→ ПИСЬМЕННОЕ ЗАДАНИЕ A
С кем, согласно тексту страницы, Блюм в ноябре 1936 года предложил Даладье и Гамелену начать тайные переговоры в Париже?
→ ПИСЬМЕННОЕ ЗАДАНИЕ B
Объясните по тексту страницы, почему во французском верховном командовании опасались военных переговоров с Москвой.

→ ТЕКСТ СТРАНИЦЫ

Избрание правительства Народного Фронта в середине 1936 года, к замешательству Гамелена, изменило природу политического взгляда на франко-советский пакт (который ожидал, что парламентская ратификация пакта в феврале зайдёт настолько далеко, насколько политики согласятся на союз со Сталиным). Народный Фронт привёл Кота - compagnon de route с момента его совращения в ходе визита в Советский Союза в 1933 году - обратно в воздушное министерство. Это немедленно увеличило давление на французских военных, чтобы они начали встречаться со своими советскими коллегами и договорились о том, как будут реализованы требования пакта о предоставлении помощи(67). К ноябрю 1936 года вопрос достиг внимания премьер-министра Блюма, который предложил Даладье и Гамелену начать тайные переговоры в Париже с генералом Венцовым, советским военным атташе.
Блюм аргументировал, что Франции, с пактом 18-месячной давности, желательно выяснить как именно Красная Армия предоставит военную помощь против Германии(68). Однако во французском верховном командовании было широко распространено мнение, что военные переговоры с Москвой могут иметь неприятные последствия, позволяя советским командирам задавать смущающие вопросы о планах французской армии по оказанию им помощи посредством наступательных действий против западной Германии. Многим французским генералам казалось, что чем глубже Франция втянется во взаимные военные соглашения с Советским Союзом, тем больше становился риск увеличения обязательств, а не безопасности. Последнее, о чём французские командиры хотели рассказать любому из своих восточных союзников, было планирование своих облегчающих операций против западных границ Германии, поскольку его, по существу, не было. Но для генералов это не выглядело проблемой. На одной встрече в Дворце Бурбонов за восемь дней до ратификации пакта два депутата, специализировавшихся на вопросах обороны, Тайтингер и Ги Ла Шамбре (который стал президентом армейской комиссии Палаты в июле 1936 года) прямо цитировали «беспокойство» Морана, озвученное одиннадцатью месяцами ранее в марте 1935 года, об отсутствии русско-германской сухопутной границы. Ла Шамбре выразил также опасение, что пакт приведет только к возложению дополнительного военного бремени на Францию, «особенно в отношении [дальнейшего увеличения] продолжительности активной службы призывников»(69).
Однако с момента выборов Народного Фронта и до весны 1937 года русские неустанно настаивали на переговорах с французским верховным командованием. 30 июня 1936 года в Париже советский поверенный пригласил Швайзгута принять участие в маневрах Красной Армии под Минском в сентябре этого года в качестве продолжения визита Луазо за год до этого. В то же время французский генеральный штаб начал получать поток предупреждений о том, что их надежды на более тесные отношения с Великобританией могут быть поставлены под угрозу, если, помимо пакта 1935 года, будет заключена франко-советская стратегическая конвенция. Сам пакт, как ясно намекнули англичане, не нравится и вызывает недоверие в Уайтхолле. С этого момента времени симптомы британской холодности по отношению к франко-советским военным договорённостям стали главной причиной определённого поведения представителей военного министерства Франции по этому вопросу(70).

→ ФРАГМЕНТ ДАННЫХ
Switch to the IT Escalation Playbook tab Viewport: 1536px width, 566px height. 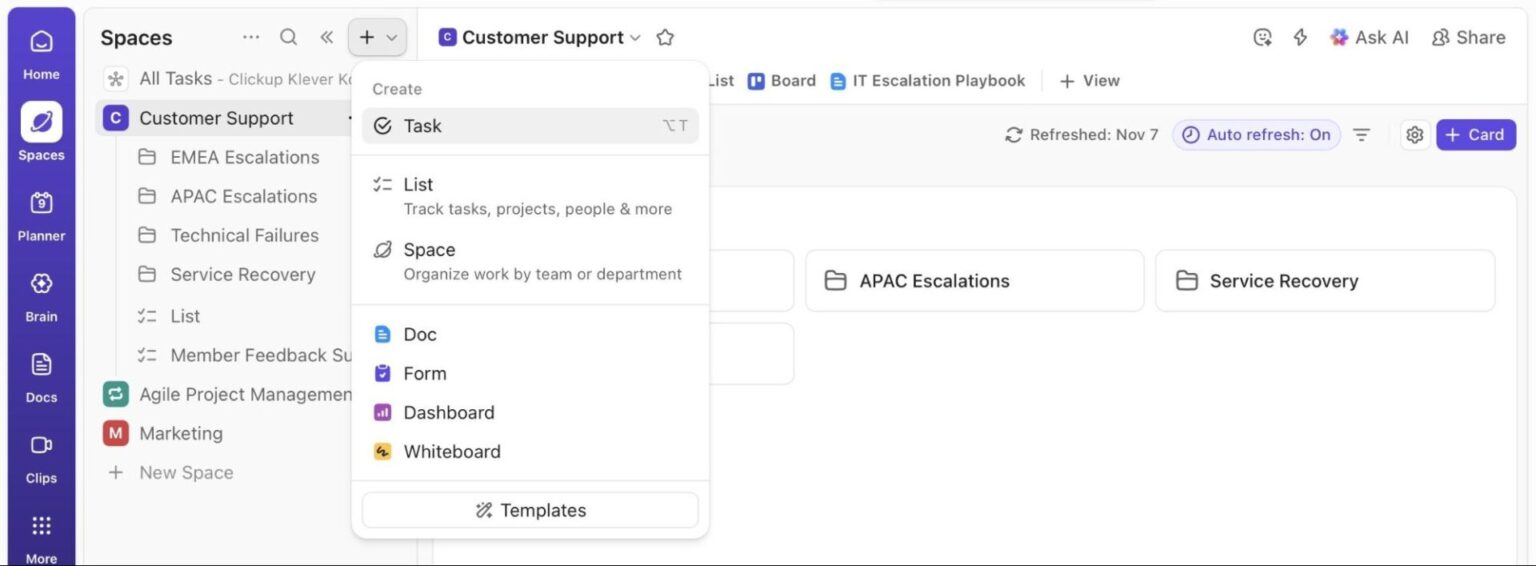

→ ПОЛНЫЙ ОТВЕТ A
С генералом Венцовым, советским военным атташе.

→ ПОЛНЫЙ ОТВЕТ B
Считалось, что такие переговоры могут иметь неприятные последствия: советские командиры смогли бы задавать смущающие вопросы о планах французской армии помочь им наступлением против западной Германии. Кроме того, многим генералам казалось, что чем глубже Франция втянется во взаимные военные соглашения с Советским Союзом, тем больше риск увеличения обязательств, а не безопасности.